Cracks are an inevitable problem with the concrete no matter how a structure is built. “The problem with cracks in concrete is leakage,” said Jonkers, “If you have cracks, water comes through.” If water gets in contact with steel reinforcements found in all RCC structures, the steel may corrode and the structure can weaker or even collapse.

Bacillus bacteria, which can endure harsh environments thrives in alkaline conditions without oxygen or food for years by forming spores which lie in wait. If a food source such as calcium lactate is embedded with the bacteria, set in into capsules made from biodegradable plastic added to the concrete mixture, this creates bioconcrete. When cracks are created and water having ingresses, the bacteria germinates by feeding on the calcium lactate, multiplying and ultimately forming limestone or lactite closing or sealing the crack.

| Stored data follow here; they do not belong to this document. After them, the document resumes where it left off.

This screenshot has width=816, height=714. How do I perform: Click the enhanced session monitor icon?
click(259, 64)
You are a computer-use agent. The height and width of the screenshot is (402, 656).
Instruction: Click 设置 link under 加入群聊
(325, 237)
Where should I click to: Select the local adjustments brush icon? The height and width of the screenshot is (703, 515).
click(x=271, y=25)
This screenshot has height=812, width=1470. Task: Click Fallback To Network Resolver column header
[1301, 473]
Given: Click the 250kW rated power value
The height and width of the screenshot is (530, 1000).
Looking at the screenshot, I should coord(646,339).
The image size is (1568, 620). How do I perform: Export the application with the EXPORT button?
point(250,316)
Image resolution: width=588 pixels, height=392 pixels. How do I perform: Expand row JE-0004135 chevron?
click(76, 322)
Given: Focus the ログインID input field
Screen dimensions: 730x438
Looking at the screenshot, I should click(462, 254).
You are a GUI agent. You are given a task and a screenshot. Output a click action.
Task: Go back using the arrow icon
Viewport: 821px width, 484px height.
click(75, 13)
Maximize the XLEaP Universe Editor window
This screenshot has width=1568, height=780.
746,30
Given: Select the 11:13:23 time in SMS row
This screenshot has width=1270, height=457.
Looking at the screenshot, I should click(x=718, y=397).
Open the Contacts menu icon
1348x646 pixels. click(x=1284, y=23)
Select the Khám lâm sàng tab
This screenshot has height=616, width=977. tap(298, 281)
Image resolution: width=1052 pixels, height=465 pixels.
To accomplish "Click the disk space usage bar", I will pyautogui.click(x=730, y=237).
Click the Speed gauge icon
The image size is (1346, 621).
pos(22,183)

The Delf Professor said “It is combining nature with construction materials. Nature is supplying us a lot of functionality for free, in this case, limestone-producing bacteria”, adding “If we can implement it in materials, we can really benefit from it, so I think it is a really nice example of tying nature and the built environments together in one new concept.”

The research paper of the two from Delph University discussed an acceptable reduction of about ten percent in the compression strength of the structure as a result of adding the organic components. But the decrease is compensated by the substantial increase in the healing capacity of the structure.